El cuarto pilar es la consideración de que la acción es a largo plazo. Afrontamos una circunstancia particular, la de la discapacidad intelectual, que se caracteriza por su permanencia desde el nacimiento hasta la muerte. Los lazos entre la persona y su familia son más que nunca indisolubles, porque aunque sean cada vez más frecuentes las situaciones de vida autónoma e independiente de los adultos, sabemos muy bien que esas situaciones son relativas por cuanto siempre exigen apoyos de mayor o menor intensidad, y esos apoyos directa o indirectamente van a ser prestados por la familia. En consecuencia, los apoyos que nosotros prestemos a la familia han de seguir un curso evolutivo acorde con su progresión temporal, y en función de su propia historia. Hay una evolución tanto física como psicológica de la persona con discapacidad, y cada etapa sucesiva resulta nueva para la familia: por ello requiere el apoyo de personas o instituciones que atesoran ese gran valor que es la experiencia; una experiencia enriquecida que va acumulando y decantando su propio conocimiento, de modo que sabe desprenderse de lo anecdótico o circunstancial y sabe abrirse a los nuevos tiempos, circunstancias y posibilidades.

¿Qué es lo que nos proporciona la humildad en todo este complejo contenido de acciones de apoyo? Es situar nuestra pericia y nuestra experiencia en su justo alcance y sus justos límites. Una relación, si ha de hacer honor a su nombre, no alcanza la madurez si se realiza siempre en la misma dirección.
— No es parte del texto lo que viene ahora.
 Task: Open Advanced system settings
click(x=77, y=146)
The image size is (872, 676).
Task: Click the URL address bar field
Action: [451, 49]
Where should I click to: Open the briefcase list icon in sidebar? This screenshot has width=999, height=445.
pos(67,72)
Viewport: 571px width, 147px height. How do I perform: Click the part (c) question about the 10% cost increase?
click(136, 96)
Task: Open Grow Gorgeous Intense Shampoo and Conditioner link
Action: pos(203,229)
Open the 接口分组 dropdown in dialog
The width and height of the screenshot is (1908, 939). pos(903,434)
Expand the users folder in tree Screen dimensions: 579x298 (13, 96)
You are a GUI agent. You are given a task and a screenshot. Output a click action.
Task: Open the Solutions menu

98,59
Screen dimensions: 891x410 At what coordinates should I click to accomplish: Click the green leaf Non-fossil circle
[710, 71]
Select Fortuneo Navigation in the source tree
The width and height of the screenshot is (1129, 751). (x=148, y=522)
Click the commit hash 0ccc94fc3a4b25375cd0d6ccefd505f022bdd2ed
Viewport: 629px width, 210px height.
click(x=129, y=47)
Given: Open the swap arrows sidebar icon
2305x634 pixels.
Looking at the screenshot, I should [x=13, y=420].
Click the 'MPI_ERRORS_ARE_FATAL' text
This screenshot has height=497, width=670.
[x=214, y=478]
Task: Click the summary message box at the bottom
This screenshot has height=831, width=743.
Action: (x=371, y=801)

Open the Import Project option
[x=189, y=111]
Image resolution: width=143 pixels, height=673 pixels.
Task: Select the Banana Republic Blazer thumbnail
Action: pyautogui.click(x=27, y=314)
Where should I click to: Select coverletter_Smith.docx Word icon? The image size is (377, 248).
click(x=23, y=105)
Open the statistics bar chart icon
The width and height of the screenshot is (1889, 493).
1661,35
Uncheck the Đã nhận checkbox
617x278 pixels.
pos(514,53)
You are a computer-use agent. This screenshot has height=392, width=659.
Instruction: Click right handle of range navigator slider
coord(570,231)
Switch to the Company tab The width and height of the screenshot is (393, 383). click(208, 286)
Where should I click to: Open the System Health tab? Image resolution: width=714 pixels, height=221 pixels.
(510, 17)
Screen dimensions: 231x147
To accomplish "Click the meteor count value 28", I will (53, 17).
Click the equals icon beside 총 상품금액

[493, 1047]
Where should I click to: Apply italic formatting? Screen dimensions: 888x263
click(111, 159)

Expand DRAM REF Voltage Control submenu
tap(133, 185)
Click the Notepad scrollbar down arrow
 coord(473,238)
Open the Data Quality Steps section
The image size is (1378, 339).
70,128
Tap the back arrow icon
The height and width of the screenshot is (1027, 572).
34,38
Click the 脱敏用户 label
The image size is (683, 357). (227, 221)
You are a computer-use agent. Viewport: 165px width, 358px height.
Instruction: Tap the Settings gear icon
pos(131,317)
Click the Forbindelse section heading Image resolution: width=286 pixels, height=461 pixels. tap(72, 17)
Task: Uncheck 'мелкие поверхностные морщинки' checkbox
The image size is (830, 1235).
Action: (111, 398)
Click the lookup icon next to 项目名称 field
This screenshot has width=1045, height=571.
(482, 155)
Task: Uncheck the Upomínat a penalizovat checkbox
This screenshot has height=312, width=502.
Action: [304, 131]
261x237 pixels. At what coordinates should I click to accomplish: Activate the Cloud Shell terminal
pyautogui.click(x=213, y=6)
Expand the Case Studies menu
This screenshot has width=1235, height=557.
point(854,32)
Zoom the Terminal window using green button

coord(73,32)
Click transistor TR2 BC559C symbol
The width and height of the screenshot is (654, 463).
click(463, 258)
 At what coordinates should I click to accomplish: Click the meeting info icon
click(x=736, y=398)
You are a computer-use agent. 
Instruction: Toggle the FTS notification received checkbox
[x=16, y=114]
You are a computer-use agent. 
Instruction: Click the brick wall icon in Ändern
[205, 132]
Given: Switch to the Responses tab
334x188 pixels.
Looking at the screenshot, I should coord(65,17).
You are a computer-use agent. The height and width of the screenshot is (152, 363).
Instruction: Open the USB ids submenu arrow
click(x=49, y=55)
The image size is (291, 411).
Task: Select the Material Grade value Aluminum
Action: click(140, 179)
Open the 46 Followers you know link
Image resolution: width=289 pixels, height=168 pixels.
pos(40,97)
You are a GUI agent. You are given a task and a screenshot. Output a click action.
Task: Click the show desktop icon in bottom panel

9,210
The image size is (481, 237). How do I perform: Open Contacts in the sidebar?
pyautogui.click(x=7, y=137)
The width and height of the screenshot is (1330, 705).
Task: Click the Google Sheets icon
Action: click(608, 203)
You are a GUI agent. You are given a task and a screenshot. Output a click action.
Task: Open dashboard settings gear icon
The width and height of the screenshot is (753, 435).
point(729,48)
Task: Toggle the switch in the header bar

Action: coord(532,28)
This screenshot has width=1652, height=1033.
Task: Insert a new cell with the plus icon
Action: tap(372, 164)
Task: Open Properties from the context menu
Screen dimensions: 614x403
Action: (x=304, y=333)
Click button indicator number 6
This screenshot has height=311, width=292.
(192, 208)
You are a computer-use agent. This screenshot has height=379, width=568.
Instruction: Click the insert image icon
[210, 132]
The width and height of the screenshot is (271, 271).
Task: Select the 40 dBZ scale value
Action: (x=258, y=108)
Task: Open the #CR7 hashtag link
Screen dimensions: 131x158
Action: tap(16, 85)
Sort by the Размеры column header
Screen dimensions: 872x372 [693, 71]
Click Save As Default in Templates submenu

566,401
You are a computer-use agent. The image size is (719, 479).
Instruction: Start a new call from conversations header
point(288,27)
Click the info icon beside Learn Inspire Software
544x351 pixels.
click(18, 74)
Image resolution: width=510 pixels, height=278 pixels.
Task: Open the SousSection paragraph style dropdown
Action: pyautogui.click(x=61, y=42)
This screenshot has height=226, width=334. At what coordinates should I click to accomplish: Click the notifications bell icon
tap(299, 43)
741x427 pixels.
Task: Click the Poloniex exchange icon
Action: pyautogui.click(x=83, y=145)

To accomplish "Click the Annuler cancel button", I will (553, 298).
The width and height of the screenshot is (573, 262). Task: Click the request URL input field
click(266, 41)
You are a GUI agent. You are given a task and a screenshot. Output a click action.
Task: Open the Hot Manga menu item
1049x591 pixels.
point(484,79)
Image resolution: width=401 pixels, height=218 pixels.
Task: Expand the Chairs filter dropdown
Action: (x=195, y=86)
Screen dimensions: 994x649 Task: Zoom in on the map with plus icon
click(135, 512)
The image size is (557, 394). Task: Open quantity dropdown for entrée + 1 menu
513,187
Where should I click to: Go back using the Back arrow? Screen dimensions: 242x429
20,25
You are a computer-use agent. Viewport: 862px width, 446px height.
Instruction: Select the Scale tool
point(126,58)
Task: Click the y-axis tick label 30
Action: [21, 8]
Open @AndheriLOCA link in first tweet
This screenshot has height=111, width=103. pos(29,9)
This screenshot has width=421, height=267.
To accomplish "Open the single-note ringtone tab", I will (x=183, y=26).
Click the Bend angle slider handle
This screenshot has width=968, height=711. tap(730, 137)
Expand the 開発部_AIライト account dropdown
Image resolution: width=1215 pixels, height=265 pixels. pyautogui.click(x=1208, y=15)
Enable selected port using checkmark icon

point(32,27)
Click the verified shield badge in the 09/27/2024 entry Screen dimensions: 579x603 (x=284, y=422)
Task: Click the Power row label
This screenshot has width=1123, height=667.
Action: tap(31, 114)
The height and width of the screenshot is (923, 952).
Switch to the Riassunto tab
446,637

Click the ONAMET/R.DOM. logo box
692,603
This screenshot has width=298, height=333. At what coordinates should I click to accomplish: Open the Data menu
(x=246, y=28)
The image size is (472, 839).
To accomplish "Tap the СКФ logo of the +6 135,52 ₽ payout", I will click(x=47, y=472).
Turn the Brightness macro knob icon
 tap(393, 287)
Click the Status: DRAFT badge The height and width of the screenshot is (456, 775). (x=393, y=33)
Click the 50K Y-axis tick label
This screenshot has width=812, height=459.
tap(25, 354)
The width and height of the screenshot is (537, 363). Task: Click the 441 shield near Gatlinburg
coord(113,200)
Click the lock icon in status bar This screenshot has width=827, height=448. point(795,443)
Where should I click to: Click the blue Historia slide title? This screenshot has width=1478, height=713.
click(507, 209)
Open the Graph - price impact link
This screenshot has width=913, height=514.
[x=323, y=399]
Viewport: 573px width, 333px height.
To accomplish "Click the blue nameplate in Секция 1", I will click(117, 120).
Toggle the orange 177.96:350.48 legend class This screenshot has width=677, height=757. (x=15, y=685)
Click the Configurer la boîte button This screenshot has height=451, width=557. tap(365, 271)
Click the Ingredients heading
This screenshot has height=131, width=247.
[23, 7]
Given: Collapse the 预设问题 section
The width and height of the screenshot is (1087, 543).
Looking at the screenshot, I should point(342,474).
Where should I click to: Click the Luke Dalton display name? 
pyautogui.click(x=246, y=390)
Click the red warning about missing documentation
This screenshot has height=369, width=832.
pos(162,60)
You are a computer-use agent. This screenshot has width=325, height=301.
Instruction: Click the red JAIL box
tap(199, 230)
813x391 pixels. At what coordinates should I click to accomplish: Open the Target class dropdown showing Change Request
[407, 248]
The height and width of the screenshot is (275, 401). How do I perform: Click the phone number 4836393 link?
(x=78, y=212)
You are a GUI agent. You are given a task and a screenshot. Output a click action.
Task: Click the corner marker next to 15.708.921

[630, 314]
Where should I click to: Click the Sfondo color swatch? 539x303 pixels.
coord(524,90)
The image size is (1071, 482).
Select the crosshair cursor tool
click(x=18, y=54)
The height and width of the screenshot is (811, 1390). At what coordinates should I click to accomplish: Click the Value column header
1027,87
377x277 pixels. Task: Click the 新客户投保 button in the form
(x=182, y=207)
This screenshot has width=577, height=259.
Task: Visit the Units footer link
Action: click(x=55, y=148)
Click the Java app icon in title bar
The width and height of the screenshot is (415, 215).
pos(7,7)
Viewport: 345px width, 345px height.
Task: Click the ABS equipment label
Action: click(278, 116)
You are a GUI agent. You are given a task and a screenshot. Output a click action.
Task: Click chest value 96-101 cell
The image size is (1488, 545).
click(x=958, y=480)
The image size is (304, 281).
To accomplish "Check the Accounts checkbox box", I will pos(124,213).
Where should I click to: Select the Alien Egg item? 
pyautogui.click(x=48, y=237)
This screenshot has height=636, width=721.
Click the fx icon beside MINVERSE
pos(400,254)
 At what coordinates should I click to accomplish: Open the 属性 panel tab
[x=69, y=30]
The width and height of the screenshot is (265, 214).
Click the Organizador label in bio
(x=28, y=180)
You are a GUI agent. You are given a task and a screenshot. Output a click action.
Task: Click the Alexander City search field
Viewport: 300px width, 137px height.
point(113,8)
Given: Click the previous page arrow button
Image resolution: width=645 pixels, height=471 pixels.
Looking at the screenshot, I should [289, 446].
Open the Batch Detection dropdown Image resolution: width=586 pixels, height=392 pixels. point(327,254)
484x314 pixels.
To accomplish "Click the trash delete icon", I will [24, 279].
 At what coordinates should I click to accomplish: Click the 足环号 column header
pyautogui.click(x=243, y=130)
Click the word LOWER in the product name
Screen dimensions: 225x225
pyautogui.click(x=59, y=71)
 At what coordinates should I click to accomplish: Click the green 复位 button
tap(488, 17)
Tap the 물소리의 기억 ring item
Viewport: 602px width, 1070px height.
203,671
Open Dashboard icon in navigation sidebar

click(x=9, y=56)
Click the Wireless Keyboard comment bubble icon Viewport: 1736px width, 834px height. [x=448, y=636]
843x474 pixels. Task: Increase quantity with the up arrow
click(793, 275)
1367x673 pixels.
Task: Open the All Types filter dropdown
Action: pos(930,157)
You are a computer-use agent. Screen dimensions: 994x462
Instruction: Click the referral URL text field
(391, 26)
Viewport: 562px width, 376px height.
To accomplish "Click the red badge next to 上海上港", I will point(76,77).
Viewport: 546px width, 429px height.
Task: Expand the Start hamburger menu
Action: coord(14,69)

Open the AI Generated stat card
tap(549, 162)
Por grande que haya sido el desnivel inicial de conocimiento, una familia sensible y activa va reconociendo con relativa rapidez el sitio de su hijo en la familia, sus peculiaridades y características, y empieza a tener muchas cosas que decir. Las reglas fijas no sirven por mucha experiencia que haya detrás, y es imprescindible que los padres se sientan libres y animados a exponer su opinión y sus necesidades. Nadie conoce mejor al hijo que sus padres. Pero la experiencia nos dice lo difíciles que muchas veces resultan estas relaciones: entre la familia y los profesionales, entre la familia y las instituciones, entre los profesionales y las instituciones de las que dependen. Volvemos, pues, al principio: la humildad es condición indispensable para poder mantener una relación eficaz y eficiente marcada inicialmente por una cierta asimetría.

CONCLUSIÓN

La calidad de vida del adulto es directamente proporcional a la calidad de vida de su formación desde la cuna. Familias y profesionales se imbrican en sus actuaciones a lo largo de la vida; pero es la familia la que lleva la mayor carga, por tiempo y por intensidad de contactos y actuaciones. Una buena familia no nace, se hace a partir del desarrollo de una serie de virtudes que ha de desarrollar, por sí misma y recurriendo a apoyos ofrecidos por profesionales y especialistas. Aceptar a la persona con discapacidad y mostrarse dispuesto a que alcance su pleno desarrollo en la vida adulta exige resiliencia para saber recibir y reaccionar, formación para afrontar lo desconocido, fortaleza para mantenerse en paciente constancia, y humildad para saber estar a la altura de la persona a la que queremos y atendemos.